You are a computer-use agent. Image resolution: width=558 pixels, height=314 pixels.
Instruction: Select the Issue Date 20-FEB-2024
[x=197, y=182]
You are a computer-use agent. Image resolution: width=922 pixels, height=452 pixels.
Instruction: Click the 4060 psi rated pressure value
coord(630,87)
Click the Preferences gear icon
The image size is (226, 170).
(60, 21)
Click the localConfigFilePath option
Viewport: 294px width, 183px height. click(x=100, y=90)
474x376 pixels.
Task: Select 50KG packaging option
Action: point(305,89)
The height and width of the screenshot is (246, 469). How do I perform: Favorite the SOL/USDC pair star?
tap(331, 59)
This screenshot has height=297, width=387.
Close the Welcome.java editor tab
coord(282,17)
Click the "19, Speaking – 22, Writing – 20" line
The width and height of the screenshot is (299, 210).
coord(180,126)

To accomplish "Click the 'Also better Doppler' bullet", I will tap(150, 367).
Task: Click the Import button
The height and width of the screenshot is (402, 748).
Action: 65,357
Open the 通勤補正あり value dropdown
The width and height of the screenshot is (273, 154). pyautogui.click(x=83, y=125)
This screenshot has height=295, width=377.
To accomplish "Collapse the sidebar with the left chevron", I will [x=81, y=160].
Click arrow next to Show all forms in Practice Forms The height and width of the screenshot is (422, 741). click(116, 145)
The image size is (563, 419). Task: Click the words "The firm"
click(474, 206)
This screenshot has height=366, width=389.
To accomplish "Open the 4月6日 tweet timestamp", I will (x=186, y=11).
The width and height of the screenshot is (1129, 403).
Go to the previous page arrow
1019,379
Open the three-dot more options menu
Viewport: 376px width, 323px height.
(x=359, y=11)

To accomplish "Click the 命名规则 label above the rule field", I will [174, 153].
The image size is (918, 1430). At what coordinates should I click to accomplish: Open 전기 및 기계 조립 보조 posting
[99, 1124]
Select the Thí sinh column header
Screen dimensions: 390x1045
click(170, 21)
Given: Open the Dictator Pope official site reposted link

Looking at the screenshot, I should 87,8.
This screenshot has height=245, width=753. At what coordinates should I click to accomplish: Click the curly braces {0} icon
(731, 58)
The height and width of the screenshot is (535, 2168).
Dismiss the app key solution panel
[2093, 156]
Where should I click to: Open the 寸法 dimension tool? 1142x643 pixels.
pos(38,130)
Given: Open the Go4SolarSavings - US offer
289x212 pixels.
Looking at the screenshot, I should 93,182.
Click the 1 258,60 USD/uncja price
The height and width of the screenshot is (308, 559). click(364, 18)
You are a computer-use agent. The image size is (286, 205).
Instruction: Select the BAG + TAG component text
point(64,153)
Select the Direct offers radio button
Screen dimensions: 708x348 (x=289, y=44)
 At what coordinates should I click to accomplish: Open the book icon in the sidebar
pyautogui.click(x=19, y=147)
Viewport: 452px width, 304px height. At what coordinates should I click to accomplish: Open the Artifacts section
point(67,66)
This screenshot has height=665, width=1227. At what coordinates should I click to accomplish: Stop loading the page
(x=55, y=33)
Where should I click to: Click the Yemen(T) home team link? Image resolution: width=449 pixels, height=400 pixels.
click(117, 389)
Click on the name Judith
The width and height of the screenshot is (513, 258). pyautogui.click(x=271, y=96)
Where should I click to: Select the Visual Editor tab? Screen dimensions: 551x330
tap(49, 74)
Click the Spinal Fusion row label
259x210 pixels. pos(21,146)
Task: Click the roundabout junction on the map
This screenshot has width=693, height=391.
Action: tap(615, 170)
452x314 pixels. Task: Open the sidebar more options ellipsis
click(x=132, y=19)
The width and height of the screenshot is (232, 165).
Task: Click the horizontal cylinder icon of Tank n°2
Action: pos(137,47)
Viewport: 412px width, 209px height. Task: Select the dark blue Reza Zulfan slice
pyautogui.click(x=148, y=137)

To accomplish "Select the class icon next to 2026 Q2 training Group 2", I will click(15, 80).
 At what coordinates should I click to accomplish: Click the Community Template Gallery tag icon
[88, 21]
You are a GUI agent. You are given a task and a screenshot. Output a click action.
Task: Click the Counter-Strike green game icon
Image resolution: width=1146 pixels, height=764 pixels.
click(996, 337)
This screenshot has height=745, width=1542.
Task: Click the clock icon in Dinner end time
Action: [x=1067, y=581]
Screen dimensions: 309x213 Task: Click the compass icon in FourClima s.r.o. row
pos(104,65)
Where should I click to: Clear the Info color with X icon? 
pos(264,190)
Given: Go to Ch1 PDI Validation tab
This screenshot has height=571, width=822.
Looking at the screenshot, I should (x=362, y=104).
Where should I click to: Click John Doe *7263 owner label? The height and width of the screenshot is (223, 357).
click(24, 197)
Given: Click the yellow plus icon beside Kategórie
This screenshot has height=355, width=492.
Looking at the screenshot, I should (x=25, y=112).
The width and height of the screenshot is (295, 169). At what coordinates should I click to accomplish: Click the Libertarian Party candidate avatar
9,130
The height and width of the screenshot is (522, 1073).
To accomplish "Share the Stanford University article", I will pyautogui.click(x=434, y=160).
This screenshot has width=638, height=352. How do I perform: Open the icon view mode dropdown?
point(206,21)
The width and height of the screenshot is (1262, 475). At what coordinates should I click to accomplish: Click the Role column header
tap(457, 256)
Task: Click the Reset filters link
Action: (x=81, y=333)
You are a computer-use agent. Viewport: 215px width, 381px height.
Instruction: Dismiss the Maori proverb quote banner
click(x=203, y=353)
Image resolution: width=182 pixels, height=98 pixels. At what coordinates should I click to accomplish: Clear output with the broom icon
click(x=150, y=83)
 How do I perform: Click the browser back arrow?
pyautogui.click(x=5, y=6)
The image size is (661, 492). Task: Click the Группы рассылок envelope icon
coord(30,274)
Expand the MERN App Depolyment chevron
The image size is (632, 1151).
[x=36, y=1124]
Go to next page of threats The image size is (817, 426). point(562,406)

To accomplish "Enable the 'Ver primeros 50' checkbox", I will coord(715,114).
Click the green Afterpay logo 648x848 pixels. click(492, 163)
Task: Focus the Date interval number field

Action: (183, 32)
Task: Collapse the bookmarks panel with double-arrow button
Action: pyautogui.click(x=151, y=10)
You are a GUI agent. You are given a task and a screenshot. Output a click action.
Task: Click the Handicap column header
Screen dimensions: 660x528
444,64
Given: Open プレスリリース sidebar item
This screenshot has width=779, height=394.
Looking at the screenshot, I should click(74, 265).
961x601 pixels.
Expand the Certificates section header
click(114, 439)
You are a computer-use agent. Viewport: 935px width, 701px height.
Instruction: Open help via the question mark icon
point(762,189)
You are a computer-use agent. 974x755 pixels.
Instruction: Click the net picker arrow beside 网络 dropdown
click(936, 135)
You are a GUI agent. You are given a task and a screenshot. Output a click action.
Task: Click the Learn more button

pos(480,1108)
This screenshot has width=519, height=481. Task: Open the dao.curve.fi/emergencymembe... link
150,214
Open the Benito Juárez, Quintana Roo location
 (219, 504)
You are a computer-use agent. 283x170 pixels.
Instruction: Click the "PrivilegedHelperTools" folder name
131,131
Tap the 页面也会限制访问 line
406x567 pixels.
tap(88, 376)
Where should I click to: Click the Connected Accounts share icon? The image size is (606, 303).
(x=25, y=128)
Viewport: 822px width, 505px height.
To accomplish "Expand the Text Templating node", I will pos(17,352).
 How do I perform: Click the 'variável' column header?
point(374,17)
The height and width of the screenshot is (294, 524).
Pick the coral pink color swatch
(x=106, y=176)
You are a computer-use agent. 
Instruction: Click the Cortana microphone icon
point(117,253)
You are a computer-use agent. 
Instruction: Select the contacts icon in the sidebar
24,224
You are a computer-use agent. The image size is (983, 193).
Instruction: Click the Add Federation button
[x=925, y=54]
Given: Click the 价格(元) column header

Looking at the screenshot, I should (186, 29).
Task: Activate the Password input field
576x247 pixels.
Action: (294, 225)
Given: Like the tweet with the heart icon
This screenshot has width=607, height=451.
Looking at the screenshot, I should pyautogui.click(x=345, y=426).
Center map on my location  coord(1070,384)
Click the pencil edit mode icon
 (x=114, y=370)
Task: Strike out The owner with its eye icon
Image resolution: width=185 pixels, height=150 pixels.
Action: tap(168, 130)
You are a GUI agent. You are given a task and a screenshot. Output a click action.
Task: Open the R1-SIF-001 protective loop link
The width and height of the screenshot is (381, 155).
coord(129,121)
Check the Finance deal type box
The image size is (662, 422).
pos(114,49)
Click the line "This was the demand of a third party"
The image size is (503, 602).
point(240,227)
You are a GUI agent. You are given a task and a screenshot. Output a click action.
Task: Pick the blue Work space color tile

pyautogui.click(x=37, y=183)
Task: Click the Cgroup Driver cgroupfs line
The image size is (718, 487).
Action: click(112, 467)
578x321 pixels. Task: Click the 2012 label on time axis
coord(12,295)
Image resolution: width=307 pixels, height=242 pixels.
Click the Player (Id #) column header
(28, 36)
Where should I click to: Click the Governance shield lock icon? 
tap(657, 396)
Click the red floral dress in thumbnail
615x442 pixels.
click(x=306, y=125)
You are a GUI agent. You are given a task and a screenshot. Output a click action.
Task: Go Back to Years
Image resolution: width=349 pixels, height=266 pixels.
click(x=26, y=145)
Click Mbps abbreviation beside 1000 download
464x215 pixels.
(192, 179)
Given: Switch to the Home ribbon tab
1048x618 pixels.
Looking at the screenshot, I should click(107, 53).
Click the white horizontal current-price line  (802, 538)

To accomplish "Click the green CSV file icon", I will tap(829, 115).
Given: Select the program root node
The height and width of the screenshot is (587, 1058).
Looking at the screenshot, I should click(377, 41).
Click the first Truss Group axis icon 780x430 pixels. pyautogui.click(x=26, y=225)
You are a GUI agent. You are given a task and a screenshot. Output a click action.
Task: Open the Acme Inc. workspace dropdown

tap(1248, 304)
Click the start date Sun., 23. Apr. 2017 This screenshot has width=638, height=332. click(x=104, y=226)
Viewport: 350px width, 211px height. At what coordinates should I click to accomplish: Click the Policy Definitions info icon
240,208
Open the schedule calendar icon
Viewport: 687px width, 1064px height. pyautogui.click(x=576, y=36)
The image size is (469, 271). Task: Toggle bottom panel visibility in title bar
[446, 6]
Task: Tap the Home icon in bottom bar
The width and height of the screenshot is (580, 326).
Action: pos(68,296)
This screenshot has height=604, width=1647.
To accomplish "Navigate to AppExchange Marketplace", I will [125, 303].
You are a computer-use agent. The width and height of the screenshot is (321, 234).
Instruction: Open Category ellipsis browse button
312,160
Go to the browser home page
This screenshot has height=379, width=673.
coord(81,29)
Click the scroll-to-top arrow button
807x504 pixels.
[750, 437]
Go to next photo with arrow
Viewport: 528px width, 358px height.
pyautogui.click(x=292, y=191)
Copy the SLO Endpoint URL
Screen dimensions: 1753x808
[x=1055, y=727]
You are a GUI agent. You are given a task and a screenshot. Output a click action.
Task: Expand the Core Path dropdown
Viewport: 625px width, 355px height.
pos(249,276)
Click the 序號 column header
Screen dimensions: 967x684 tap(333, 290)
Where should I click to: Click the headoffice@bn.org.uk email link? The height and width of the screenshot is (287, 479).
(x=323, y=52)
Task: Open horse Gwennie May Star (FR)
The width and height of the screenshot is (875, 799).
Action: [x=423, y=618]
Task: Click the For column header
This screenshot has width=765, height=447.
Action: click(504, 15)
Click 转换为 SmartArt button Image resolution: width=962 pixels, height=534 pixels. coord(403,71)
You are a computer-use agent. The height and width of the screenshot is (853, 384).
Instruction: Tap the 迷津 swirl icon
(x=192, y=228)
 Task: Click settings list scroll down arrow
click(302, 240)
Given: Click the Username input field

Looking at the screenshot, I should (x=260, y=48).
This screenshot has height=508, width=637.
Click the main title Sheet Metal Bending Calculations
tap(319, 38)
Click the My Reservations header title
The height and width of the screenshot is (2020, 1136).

▶ _WHAT NEEDS TO BE DONE_: Going through the records, work out how many lines contain the word "node". Please answer with the number only.

▶ _EXERCISE RESULT_: 2